PROBLEMS AND TASKS:
• 1. In the forum thread about having down days, when did the first online affair finish?
• 2. Rewrite the forum thread from "The last couple" to "yourself some time.", changing "laptop" to "computer".

SOURCE EXTRACT:
# Having down days



## Sadman (Feb 25, 2010)

Every couple of weeks or so, I get down and paranoid, all in the wake of my wifes online affairs.

The last couple of days, if I`m tired and stressed, I get paranoid and think that my wife is sat on her laptop at home contacting the other man!

Why do I feel like this, up to my wifes betrayal, I`d never been like this, it`s an awful feeling.

Does anyone else have these bad days, how long will this continue?


----------



## nice777guy (Nov 23, 2009)

Not sure what the answer is. I think it generally takes longer to build something back up, whether its trust or a house, than it takes to tear it down. Give yourself some time.

How long ago did the affairs stop? How long did they last?


----------



## Sadman (Feb 25, 2010)

The first online affair which developed into texts and phone calls lasted 3 months and finished in November 2009.

The second online affair which developed into texts, phone calls and meeting him once for coffee, finished in December 2009.

EXTRACTED MATERIAL:

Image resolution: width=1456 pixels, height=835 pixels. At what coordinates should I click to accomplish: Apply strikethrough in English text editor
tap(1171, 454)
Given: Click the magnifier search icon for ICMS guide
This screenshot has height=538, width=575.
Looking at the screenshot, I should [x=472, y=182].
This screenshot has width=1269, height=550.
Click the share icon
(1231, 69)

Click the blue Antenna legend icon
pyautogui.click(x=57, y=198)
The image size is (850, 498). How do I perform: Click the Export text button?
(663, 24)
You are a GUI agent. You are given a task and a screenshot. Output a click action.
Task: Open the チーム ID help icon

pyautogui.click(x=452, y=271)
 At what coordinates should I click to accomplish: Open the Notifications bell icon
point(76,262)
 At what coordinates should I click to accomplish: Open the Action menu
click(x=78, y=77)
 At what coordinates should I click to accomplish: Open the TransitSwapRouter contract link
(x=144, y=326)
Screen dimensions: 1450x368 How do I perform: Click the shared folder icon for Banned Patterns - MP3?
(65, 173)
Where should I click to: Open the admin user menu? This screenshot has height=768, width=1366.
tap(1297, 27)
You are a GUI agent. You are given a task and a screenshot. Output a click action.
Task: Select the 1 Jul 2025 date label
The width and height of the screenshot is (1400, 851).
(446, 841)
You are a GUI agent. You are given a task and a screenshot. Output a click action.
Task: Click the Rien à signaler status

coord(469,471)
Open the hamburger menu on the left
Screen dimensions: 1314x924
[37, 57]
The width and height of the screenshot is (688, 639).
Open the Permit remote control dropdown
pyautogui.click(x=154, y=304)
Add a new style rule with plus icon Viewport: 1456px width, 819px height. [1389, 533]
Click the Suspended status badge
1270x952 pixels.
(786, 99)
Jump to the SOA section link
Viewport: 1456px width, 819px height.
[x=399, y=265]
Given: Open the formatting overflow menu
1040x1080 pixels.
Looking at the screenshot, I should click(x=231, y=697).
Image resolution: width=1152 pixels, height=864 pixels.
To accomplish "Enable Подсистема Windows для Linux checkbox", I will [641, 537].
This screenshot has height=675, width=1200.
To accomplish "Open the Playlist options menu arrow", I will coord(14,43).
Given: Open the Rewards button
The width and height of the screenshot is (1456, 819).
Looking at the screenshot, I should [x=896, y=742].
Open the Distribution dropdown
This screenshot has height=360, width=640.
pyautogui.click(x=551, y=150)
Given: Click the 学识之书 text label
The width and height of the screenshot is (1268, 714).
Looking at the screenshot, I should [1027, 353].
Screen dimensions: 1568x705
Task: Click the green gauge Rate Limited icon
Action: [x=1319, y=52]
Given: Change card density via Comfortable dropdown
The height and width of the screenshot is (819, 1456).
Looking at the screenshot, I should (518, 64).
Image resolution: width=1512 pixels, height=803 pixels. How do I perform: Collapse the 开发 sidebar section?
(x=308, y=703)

SOLUTIONS IN ORDER:
• 1. November 2009.

• 2.
The last couple of days, if I`m tired and stressed, I get paranoid and think that my wife is sat on her computer at home contacting the other man!

Why do I feel like this, up to my wifes betrayal, I`d never been like this, it`s an awful feeling.

Does anyone else have these bad days, how long will this continue?


----------



## nice777guy (Nov 23, 2009)

Not sure what the answer is. I think it generally takes longer to build something back up, whether its trust or a house, than it takes to tear it down. Give yourself some time.